Using the information ▸
A. In the passage on Sinovac and Thai medical workers, what efficacy rate of Sinovac on health workers did the Philippine Food and Drug Administration's evaluation find?
B. From the passage on Sinovac and Thai medical workers, extract the text from "Roque further quoted" to "workers was 51%.".
C. Extend the passage on Sinovac and Thai medical workers, continuing from its final sentence.

____ Passage

Presidential spokesperson Harry Roque made the response given the report that 618 medical workers in Thailand got infected with COVID-19 even if they were fully vaccinated with Sinovac

"No such initiative [to give a booster shot to health workers fully vaccinated with Sinovac] so far. What I do know is a post of Dr. Edsel Salvaña and you know, he actually condemned the headline that hundreds of Thai medical workers infected despite Sinovac vaccinations because the report actually said only 618 out of 677,348 who received two doses of Sinovac were afflicted with the disease," Roque said.

Roque further quoted Salvaña who said "On the newspaper, do a better job of objective reporting. You guys are killing vaccine confidence that will cost lives. What’s the vaccine effectiveness for those numbers was infection rate and death rate among unvaccinated. You guys can do better than that; we expect better. The vaccines are working very well.”

Based on the Philippine Food and Drug Administration's evaluation, the efficacy rate of Sinovac on health workers was 51%.

________
____ Dataset records

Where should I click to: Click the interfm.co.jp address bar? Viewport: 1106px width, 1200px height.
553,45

________
____ Dataset records

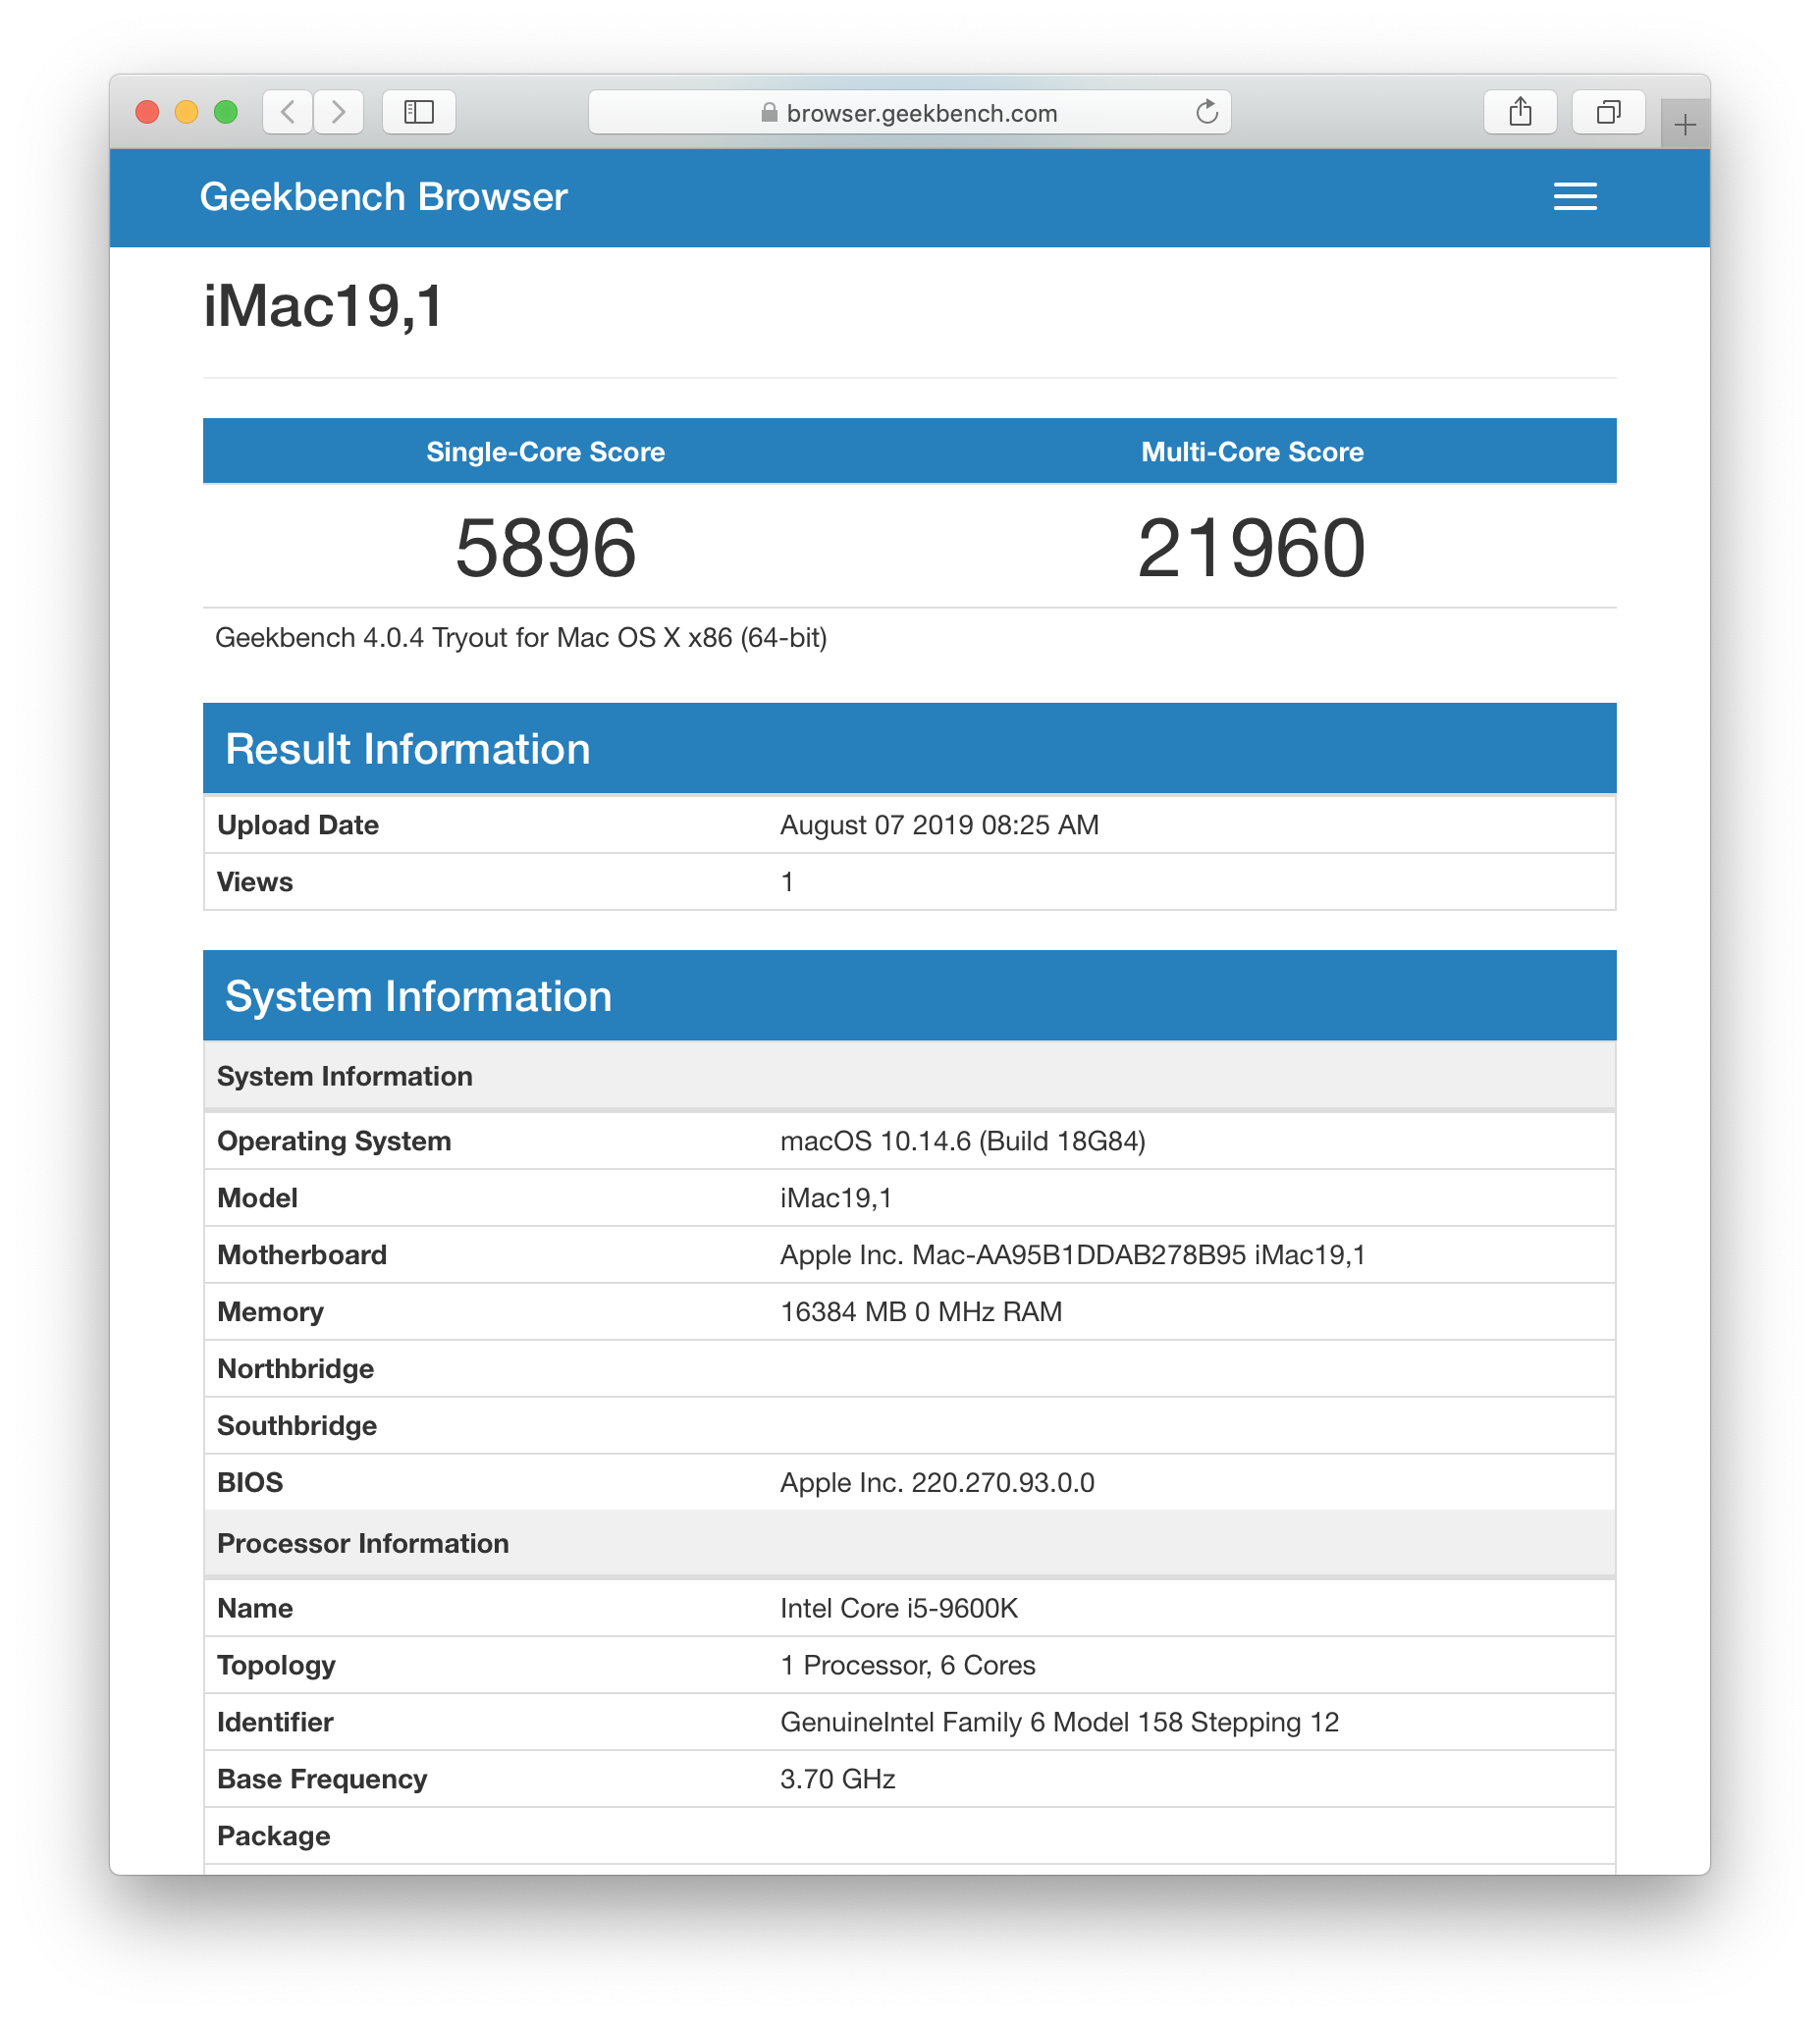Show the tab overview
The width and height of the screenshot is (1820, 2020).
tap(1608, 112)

________
____ Dataset records

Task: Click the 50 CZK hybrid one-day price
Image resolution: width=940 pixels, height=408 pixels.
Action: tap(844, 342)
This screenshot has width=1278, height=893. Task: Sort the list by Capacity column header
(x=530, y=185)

________

Answers given ▸
A. 51%

B.
Roque further quoted Salvaña who said "On the newspaper, do a better job of objective reporting. You guys are killing vaccine confidence that will cost lives. What’s the vaccine effectiveness for those numbers was infection rate and death rate among unvaccinated. You guys can do better than that; we expect better. The vaccines are working very well.”

Based on the Philippine Food and Drug Administration's evaluation, the efficacy rate of Sinovac on health workers was 51%.

C.
Zamora revelations

Also on Monday, San Juan lawmaker Ronaldo Zamora admitted that was inoculated with two "bootleg" Sinopharm COVID-19 vaccine doses in December last year or two months before the COVID-19 vaccination program started last March 1.

Zamora also revealed that he received two doses of Pfizer-BioNTech as a booster since he is immunocompromised, having undergone a quadruple heart bypass and a kidney transplant during the last two decades.

Roque, however, maintained that the government had no policy for mixing and matching COVID-19 vaccines.

"That is not a policy as it is still under study," Roque said.

Roque, however, argued that Zamora's action of getting four doses of COVID-19 vaccines from two different brands is not a case of mixing and matching.

"I don’t think this qualifies as mixing because he had two doses of one and then two doses later," he added.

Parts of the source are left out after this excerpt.